**TASK ITEM:** The tail of the records, from the line containing "Select Villarreal from the table" through the final line, should be printed exactly and on its own.

**INPUT DATA:**

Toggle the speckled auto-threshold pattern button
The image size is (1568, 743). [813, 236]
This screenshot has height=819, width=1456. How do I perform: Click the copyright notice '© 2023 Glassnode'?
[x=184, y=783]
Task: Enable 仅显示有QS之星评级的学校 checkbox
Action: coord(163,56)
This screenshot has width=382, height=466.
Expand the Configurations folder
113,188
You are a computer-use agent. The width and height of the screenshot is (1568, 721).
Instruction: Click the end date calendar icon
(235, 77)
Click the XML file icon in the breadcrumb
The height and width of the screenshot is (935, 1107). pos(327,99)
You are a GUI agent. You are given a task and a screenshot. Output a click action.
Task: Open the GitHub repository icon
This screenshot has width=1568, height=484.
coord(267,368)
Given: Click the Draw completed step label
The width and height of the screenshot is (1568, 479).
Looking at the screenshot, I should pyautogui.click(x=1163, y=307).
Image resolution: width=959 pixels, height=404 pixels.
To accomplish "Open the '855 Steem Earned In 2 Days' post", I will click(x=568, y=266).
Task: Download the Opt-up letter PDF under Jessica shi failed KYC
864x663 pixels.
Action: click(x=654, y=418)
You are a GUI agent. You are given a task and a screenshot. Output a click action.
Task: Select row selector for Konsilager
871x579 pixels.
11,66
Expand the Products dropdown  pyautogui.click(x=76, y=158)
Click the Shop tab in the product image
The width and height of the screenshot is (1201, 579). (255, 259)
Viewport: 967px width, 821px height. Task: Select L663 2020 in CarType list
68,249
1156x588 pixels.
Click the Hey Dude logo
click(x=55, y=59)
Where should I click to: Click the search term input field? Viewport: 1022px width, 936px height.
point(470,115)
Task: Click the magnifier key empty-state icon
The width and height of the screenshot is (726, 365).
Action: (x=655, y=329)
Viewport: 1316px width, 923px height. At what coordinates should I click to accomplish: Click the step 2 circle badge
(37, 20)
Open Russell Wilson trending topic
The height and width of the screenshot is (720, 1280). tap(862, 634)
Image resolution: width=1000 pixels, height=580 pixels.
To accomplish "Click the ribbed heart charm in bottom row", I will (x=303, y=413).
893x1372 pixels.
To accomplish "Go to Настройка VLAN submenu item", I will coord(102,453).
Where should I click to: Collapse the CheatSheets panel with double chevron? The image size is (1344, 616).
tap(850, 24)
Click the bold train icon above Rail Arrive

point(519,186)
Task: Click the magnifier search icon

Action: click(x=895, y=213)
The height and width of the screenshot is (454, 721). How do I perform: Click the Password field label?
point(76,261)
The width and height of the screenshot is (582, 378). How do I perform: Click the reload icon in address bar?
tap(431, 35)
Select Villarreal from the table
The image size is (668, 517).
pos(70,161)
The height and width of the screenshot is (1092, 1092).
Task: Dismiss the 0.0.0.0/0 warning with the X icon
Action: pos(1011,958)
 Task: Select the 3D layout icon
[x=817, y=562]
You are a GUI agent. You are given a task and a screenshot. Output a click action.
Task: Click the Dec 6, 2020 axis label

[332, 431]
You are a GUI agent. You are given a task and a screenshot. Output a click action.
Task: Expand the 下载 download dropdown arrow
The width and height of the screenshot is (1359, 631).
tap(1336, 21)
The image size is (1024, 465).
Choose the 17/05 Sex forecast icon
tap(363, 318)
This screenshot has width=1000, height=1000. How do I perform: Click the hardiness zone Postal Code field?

**FINAL ANSWER:**
Select Villarreal from the table
The image size is (668, 517).
pos(70,161)
The height and width of the screenshot is (1092, 1092).
Task: Dismiss the 0.0.0.0/0 warning with the X icon
Action: pos(1011,958)
 Task: Select the 3D layout icon
[x=817, y=562]
You are a GUI agent. You are given a task and a screenshot. Output a click action.
Task: Click the Dec 6, 2020 axis label

[332, 431]
You are a GUI agent. You are given a task and a screenshot. Output a click action.
Task: Expand the 下载 download dropdown arrow
The width and height of the screenshot is (1359, 631).
tap(1336, 21)
The image size is (1024, 465).
Choose the 17/05 Sex forecast icon
tap(363, 318)
This screenshot has width=1000, height=1000. How do I perform: Click the hardiness zone Postal Code field?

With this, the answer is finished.